This stair is the only way in or out and if you were not a Knight of
Hellsing, mistress, you would be a pile of ash from the enspelled

You invented a word. ^^; Again, if it's stylistic, fine... but might I suggest 'enchanted' and the like? Or does _that_ sound too childish for your tastes? ^^;

   They finally came to the bottom of the stairs and she saw the door.
It was an ugly thing of silvered metal with rather sharp protrusions
that she suspected weren't there for decorative purposes. Three
demonically beautiful faces peered from the door's upper frame like
arrogant guardians. Grooves in mysterious swirling patterns were set
into the door's face. Ceres followed them with her eyes, they reminded
of something Celtic, why that would be she could't

couldn't

put a finger on. She
noted that the patterns each led to a particular face.

   "The Three." Walter answered her unvoiced question. "Urthr,
Verthrandi and Skald. The First of your kind, mistress."

   "Hmm? Aren't they from Norse Mythology?"

Well, that's a bit of vampiric back-story that keeps things interesting. Enjoyable, I assure. ^-^

   Running upwards the silver chins, the blood finally entered into the
gaping mouths and disappeared into a trio of silver-metal throats. The

Stray 'The'

For a moment, Ceres could swear that the unliving

Suggest: non-living or lifeless

eyes of the three
argent faces glowed red. The blood flowed for a few moments then tapered
off, disappearing completely and cleanly as if it had never existed.

   "A very old and very well-defended crypt. Over two thousand men and
three vampire ordinates died storming it back during the Restoration.

Gee, Intregra could really make of his crypt as a haven. (thinks) So why doesn't she?

   Ceres finally noticed that they had entered a circular chamber, well
lit by strange globes hanging, as if by nothing, on thin air. The
chamber's cracked stone walls exuded an atmosphere of agelessness that
permeated the room. Entranceways to other part of the crypt could be
seen periodically spaced in the wall.Scrolls

wall. Scrolls (it was missing a space)

   It was a woman, a vampire, short and slim, sprawled upon a
comfortable looking chair reading a very thick book with a rather
elaborate hardcover. Bespectacled and with long curly black hair that
disappeared into the flowing robes that she wore, she radiated an aura
of sensuality that almost brought the younger vampire to her knees.


<<snip 'Hanna'>>

   Don't you _dare_ pity me. Don't you _dare_, those eyes screamed at
her. Hanna had left immediately afterwards but that incident would stay
with Ceres for the rest of her life and be one of those moments that
flash on in those vague moments of epiphany that plague one's life.

   One of which she was having now.

**SUPPLIED RECORDS**
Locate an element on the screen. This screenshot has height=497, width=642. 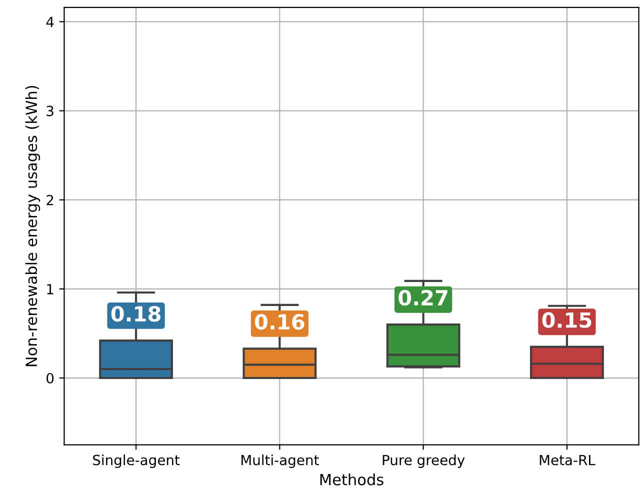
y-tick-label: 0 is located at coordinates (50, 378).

...

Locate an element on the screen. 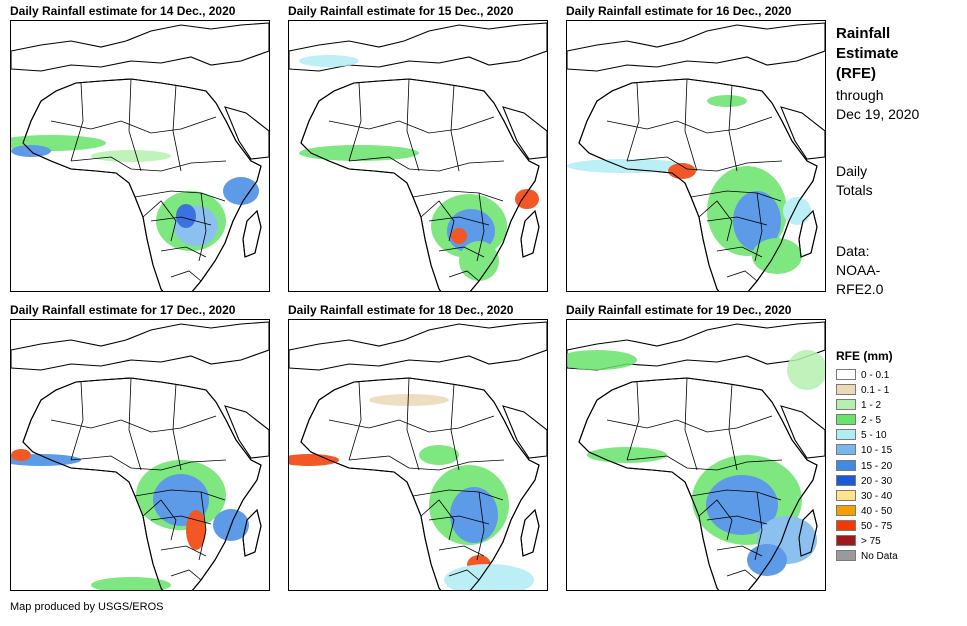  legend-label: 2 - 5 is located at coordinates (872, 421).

**INSTRUCTION**
Name each of the Three faces on the door, as Walter identifies them in the story excerpt.

**EXERCISE SOLUTION**
Urthr, Verthrandi, Skald